TASK INSTRUCTIONS: The answer must consist solely of the lines from the start of the records through the line containing "Given: Switch to the Installed tab", restated word for word, with no pictures.

DATASET ENTRIES:
>>
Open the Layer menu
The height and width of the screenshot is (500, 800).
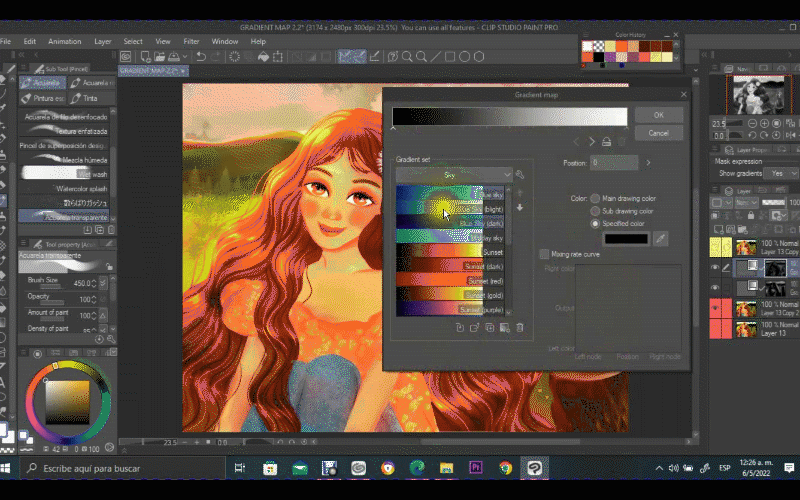pyautogui.click(x=103, y=41)
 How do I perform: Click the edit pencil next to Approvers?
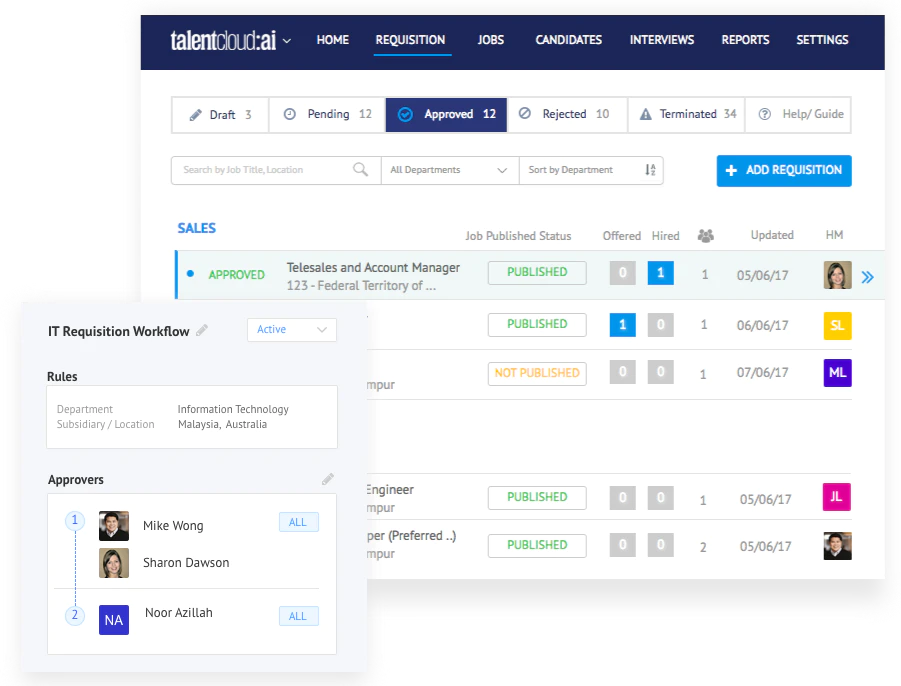pos(328,479)
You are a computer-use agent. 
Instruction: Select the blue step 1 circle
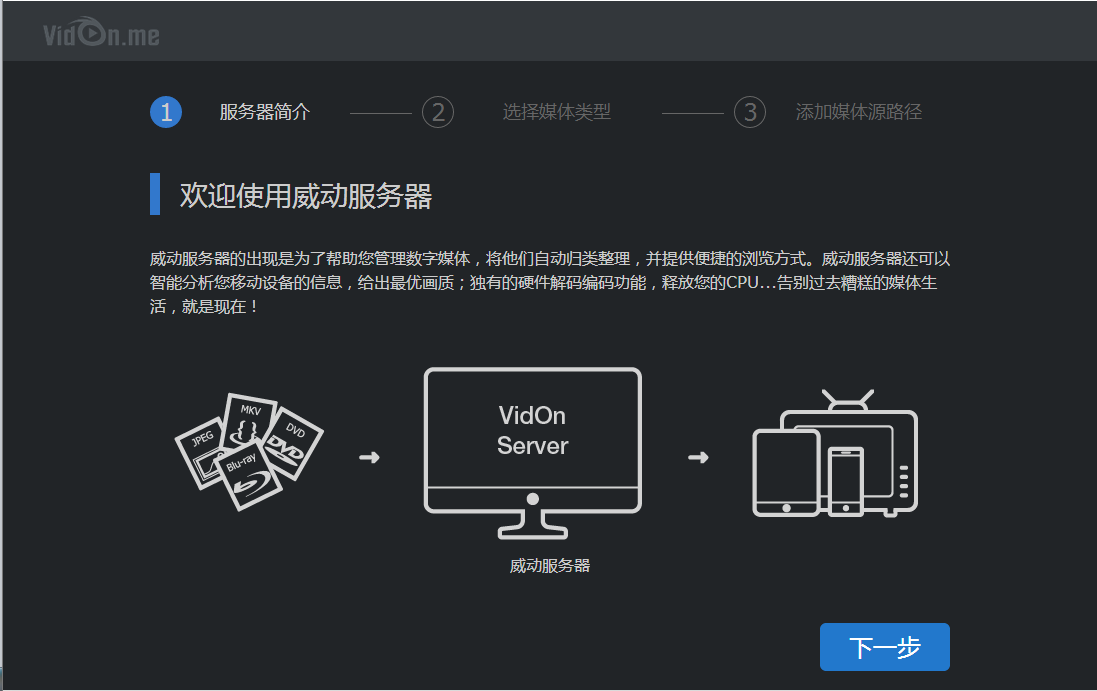point(166,112)
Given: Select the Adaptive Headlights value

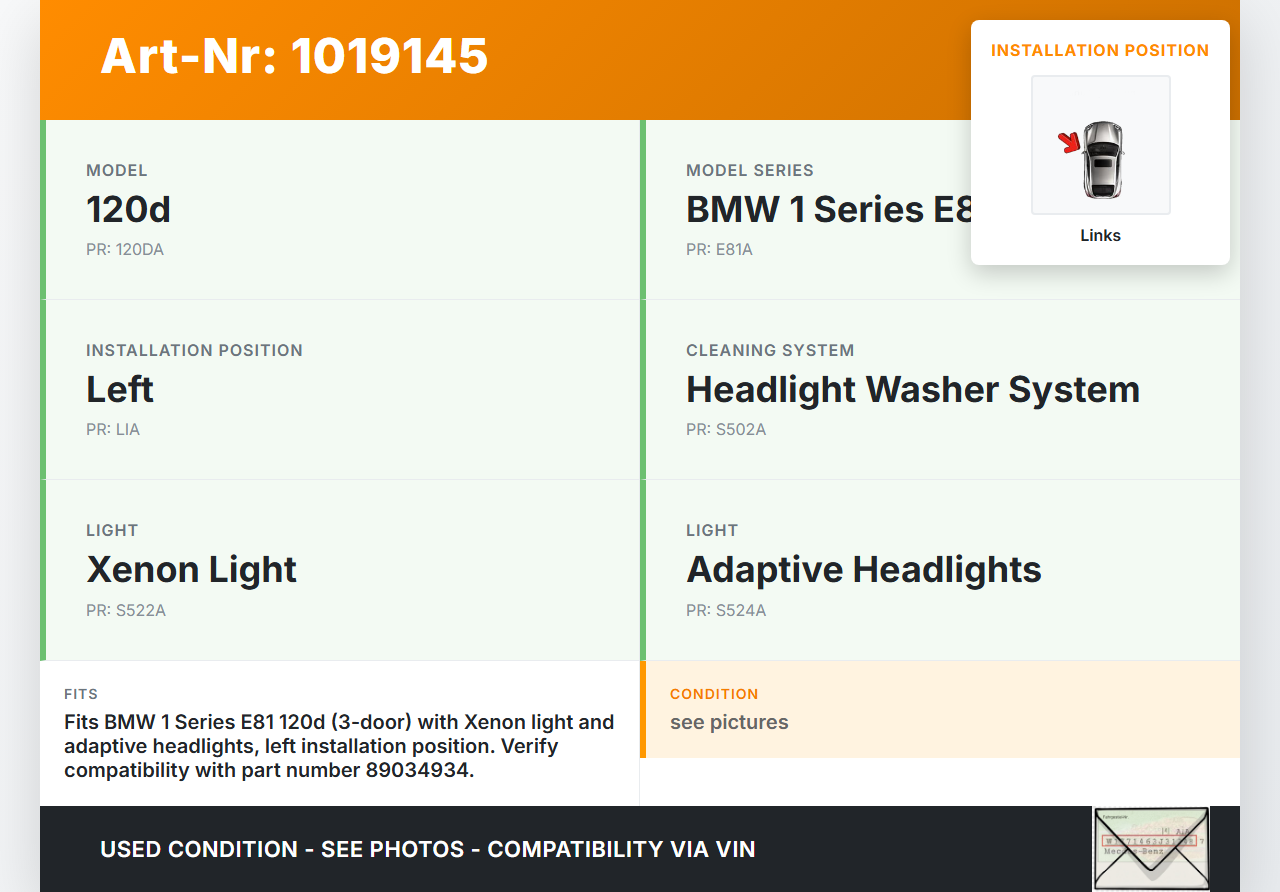Looking at the screenshot, I should click(864, 569).
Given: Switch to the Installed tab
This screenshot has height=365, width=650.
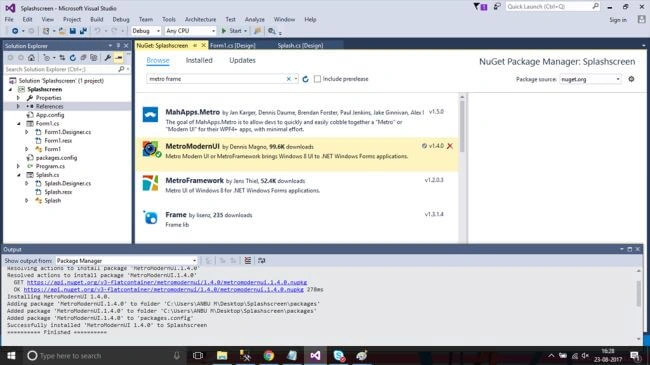Looking at the screenshot, I should click(199, 60).
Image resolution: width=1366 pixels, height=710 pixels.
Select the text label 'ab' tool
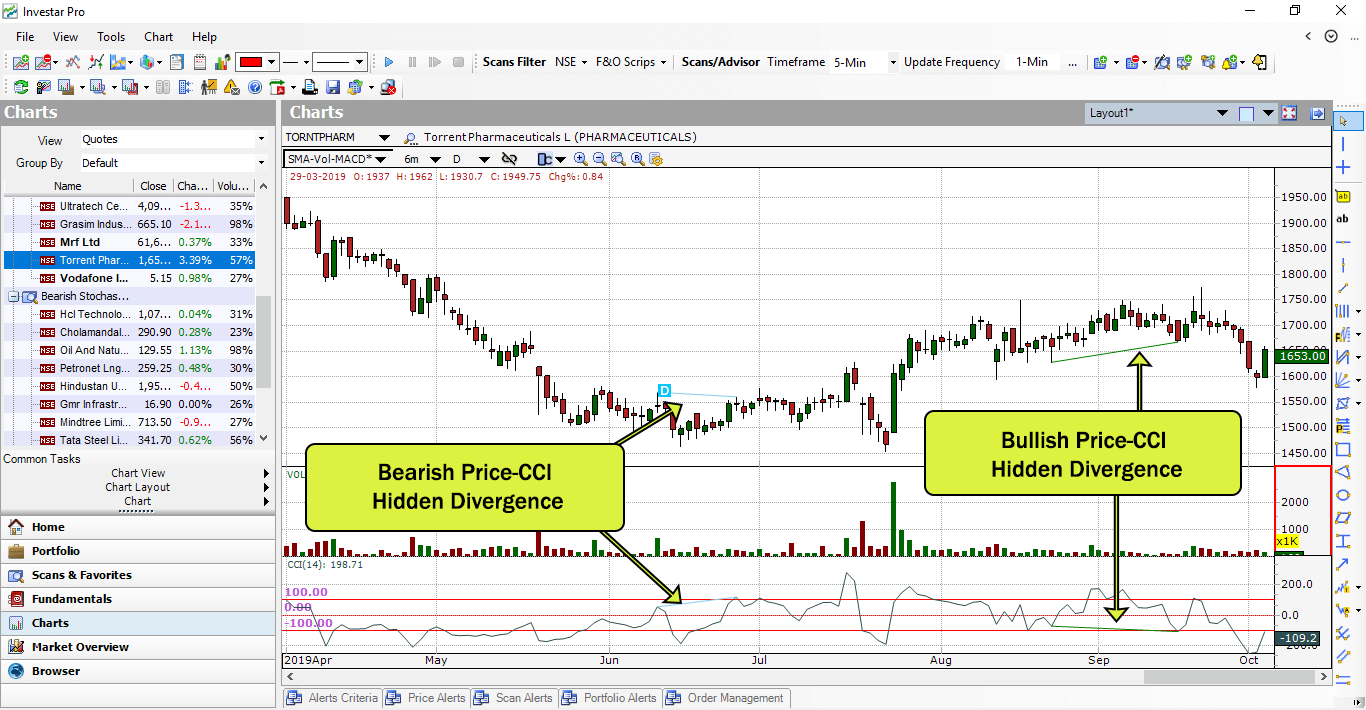click(1343, 218)
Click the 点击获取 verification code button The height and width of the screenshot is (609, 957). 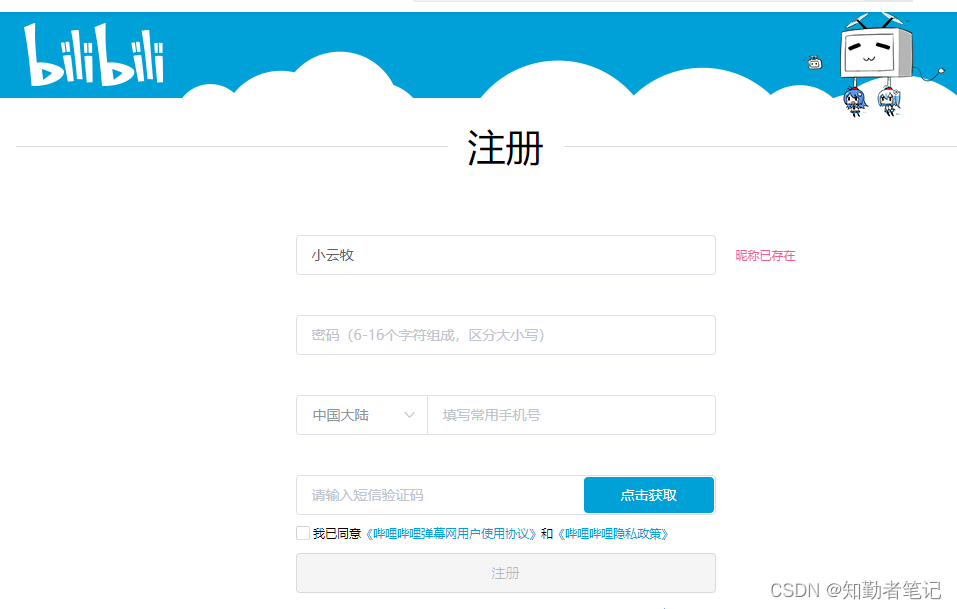point(649,494)
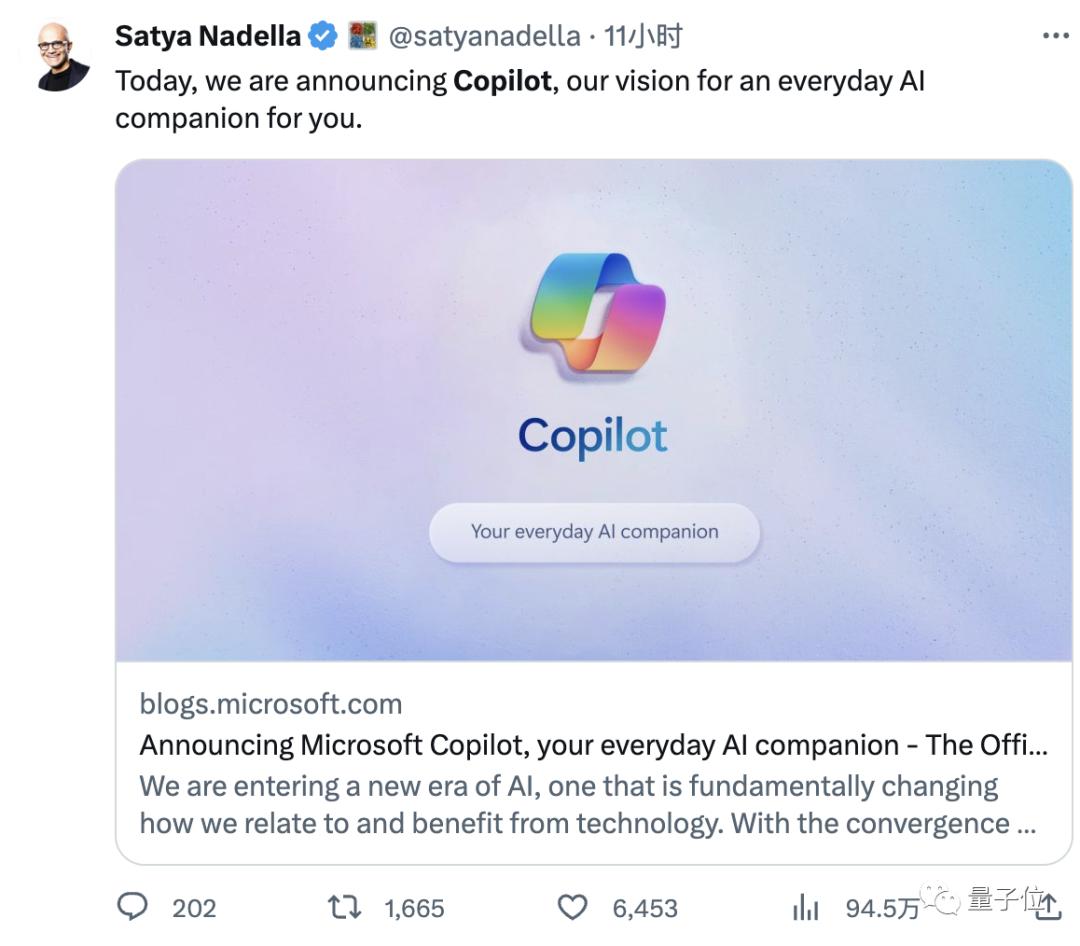Click the 6,453 like count
Image resolution: width=1080 pixels, height=946 pixels.
643,908
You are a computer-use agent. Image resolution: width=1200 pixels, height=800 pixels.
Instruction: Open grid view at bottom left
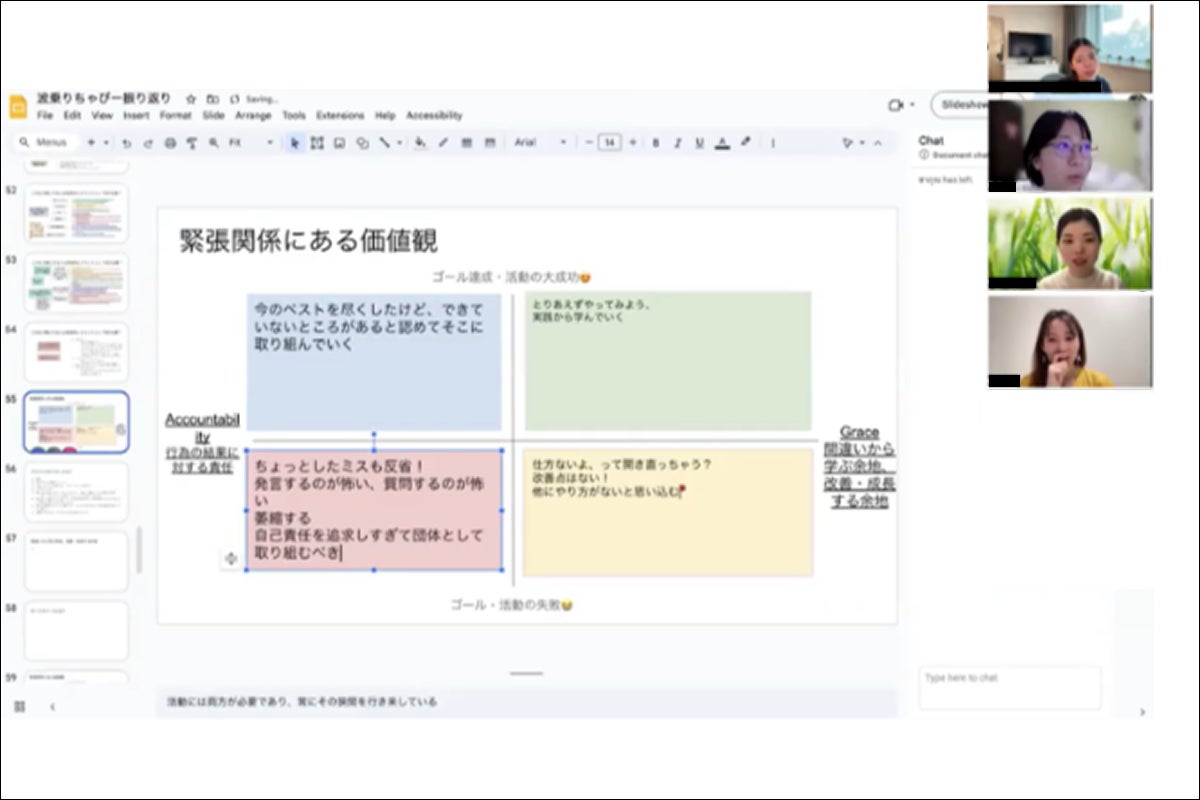[19, 706]
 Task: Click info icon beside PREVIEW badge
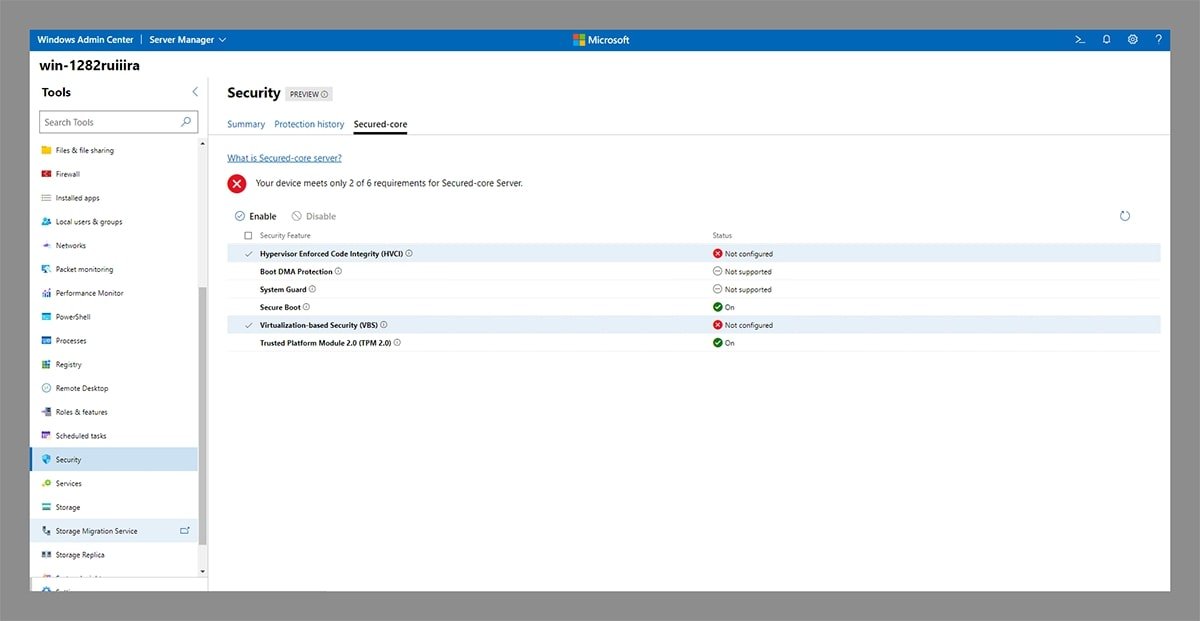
<<
SOLUTION TO THE EXERCISE:
Open the Layer menu
The height and width of the screenshot is (500, 800).
pyautogui.click(x=103, y=41)
 How do I perform: Click the edit pencil next to Approvers?
pos(328,479)
You are a computer-use agent. 
Instruction: Select the blue step 1 circle
point(166,112)
Given: Select the Adaptive Headlights value

Looking at the screenshot, I should click(864, 569).
Given: Switch to the Installed tab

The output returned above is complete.